- Also known as: Nee-Nee Gwynn
- Born: Anisha Nicole Gwynn August 8, 1985 (age 41) San Diego, California, United States
- Genres: R&B, hip hop, pop
- Occupation: Singer
- Instrument: Vocals
- Years active: 2003–present
- Label: Base Hit Records

= Anisha Nicole =

American singer

Anisha Nicole Gwynn (born August 8, 1985), better known by the stage names Anisha Nicole and Nee-Nee Gwynn, is an R&B, hip hop, and pop singer.

Gwynn's single "No Means No", as Nee-Nee Gwynn featuring Baby Diva, entered the Billboard charts on February 22, 2002, staying on the Hot R&B/Hip-Hop Singles Sales chart for 19 weeks, reaching #4 April 5. The single was on the Hot 100 Singles Sales chart for 19 weeks, reaching #18, also on April 5. On the Billboard Hot R&B/Hip-Hop Songs chart, the single peaked at #89 on March 8, 2003. In 2005, Gwynn released her first album, 19, on her mother's recording label, Base Hit Records. Her father, Tony Gwynn, wore number 19 for the San Diego Padres.

==Personal life==
Gwynn is a graduate of Poway High School (2003). She attended California State University, Northridge (CSUN) before she decided to pursue her musical career full-time.

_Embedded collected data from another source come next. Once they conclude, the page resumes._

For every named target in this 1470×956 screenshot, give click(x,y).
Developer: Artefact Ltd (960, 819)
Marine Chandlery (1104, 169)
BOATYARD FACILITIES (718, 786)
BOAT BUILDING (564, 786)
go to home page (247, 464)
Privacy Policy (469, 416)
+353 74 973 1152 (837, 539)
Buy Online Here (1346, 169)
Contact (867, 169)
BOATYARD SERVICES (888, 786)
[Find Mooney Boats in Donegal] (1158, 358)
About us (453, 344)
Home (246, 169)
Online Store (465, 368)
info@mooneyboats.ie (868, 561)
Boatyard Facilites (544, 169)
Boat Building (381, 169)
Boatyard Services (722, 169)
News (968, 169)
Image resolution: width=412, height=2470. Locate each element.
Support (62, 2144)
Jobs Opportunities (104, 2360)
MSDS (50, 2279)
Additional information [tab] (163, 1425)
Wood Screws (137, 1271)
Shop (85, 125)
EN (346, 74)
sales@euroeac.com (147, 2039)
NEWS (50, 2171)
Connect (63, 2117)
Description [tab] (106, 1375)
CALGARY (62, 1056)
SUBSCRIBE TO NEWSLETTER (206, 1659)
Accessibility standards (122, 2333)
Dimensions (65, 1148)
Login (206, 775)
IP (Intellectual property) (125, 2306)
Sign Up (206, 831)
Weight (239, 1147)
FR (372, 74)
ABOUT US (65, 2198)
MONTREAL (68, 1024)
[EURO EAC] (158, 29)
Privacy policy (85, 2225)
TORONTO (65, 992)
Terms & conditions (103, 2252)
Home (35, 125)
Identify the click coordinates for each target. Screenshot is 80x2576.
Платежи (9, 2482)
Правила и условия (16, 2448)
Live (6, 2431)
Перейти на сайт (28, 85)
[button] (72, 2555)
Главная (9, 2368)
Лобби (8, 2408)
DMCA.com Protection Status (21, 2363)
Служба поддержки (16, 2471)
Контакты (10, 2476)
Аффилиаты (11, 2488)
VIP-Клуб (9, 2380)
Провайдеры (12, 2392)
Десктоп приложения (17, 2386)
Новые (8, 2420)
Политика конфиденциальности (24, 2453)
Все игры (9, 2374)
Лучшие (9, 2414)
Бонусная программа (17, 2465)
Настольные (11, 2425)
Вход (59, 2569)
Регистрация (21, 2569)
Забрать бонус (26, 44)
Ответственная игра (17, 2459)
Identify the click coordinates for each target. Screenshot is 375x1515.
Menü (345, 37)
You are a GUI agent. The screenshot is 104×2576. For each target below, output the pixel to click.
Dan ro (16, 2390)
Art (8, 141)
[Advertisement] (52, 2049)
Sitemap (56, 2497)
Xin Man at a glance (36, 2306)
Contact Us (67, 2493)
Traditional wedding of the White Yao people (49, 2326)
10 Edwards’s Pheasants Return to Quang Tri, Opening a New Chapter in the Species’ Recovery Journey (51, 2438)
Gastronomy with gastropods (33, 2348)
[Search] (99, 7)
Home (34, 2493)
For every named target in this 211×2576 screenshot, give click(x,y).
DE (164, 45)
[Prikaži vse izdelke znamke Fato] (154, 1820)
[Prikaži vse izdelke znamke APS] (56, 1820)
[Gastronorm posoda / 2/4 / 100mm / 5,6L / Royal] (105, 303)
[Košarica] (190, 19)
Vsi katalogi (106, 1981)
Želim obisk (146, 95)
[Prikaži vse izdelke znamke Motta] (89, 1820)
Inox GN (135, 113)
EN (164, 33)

Gwynn married baseball player Kennard Jones on January 31, 2009.

Gwynn is the daughter of Major League Baseball Hall of Famer Tony Gwynn, who played his entire 20-year career for the San Diego Padres and was the head baseball coach for San Diego State University following his retirement from the Padres. Her mother is Alicia Gwynn. Her brother, Tony Gwynn Jr., is a former major league outfielder and current analyst for the Padres. Her uncle is former Major League Baseball player Chris Gwynn.